Crohn's disease (CD) patients suffer postprandial aversive symptoms, which can lead to anorexia and malnutrition. Changes in the regulation of gut hormones and gut dysmotility are believed to play a role. This study aimed to investigate small-bowel motility and gut peptide responses to a standard test meal in CD by using MRI. We studied 15 CD patients with active disease (age 36±3 y; BMI 26±1 kg/m 2) and 20 healthy volunteers (HVs; age 31±3 years; BMI 24±1 kg/m 2). They underwent baseline and postprandial MRI scans, symptom questionnaires, and blood sampling following a 400-g soup meal (204 kcal). Small-bowel motility, other MRI parameters, and glucagon-like peptide-1 (GLP-1), polypeptide YY (PYY), and cholecystokinin peptides were measured. Data are presented as means±SEMs. HVs had significantly higher fasting motility indexes [106±13 arbitrary units (a.u.)], compared with CD participants (70±8 a.u.; P≤0.05).

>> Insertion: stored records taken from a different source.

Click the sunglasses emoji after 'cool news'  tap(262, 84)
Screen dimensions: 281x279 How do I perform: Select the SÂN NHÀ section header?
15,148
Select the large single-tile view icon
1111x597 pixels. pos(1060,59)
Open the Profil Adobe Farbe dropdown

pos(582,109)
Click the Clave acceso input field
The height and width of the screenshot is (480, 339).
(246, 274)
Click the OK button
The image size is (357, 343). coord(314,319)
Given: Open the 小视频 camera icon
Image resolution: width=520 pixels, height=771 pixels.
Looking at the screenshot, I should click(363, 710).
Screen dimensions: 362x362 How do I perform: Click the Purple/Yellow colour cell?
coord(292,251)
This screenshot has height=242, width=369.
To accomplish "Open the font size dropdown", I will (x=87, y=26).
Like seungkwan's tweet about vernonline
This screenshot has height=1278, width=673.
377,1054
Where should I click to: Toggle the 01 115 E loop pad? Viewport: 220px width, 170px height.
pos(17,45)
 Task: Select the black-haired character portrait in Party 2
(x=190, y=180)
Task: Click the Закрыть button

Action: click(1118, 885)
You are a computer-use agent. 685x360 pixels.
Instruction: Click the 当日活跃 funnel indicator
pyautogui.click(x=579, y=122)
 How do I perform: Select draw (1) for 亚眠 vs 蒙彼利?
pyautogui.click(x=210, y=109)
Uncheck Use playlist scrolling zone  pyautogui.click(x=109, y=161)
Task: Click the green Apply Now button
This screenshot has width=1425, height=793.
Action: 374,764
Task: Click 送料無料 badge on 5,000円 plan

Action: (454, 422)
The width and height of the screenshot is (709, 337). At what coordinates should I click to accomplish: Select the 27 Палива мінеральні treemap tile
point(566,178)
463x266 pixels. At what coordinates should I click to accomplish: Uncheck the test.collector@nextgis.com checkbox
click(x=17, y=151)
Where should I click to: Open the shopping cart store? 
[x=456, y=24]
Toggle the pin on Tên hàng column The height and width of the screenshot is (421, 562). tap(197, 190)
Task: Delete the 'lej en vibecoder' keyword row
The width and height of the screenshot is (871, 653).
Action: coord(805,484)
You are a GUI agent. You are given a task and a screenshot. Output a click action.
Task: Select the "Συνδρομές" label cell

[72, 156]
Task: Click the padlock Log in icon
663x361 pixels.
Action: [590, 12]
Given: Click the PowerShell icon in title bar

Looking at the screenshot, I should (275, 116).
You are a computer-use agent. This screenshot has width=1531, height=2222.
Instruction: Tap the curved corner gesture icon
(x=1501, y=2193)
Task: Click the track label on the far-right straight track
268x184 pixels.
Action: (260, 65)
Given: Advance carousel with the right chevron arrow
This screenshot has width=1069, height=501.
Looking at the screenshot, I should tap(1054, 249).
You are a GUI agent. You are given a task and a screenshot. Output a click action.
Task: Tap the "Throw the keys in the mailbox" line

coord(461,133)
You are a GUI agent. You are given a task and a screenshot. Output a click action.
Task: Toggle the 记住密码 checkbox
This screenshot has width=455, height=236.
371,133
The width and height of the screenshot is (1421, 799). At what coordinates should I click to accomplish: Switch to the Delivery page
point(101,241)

Postprandial small-bowel water content showed a significant time by group interaction (P<0.05), with CD participants showing higher levels from 210 min postprandially. Fasting concentrations of GLP-1 and PYY were significantly greater in CD participants, compared with HVs [GLP-1, CD 50±8 µg/mL versus HV 13±3 µg/mL (P≤0.0001); PYY, CD 236±16 pg/mL versus HV 118±12 pg/mL (P≤0.0001)]. The meal challenge induced a significant postprandial increase in aversive symptom scores (fullness, distention, bloating, abdominal pain, and sickness) in CD participants compared with HVs (P≤0.05). The decrease in fasting small-bowel motility noted in CD participants can be ascribed to the increased fasting gut peptides. A better understanding of the etiology of aversive symptoms in CD will facilitate identification of better therapeutic targets to improve nutritional status. This trial was registered at clinicaltrials.gov as NCT03052465.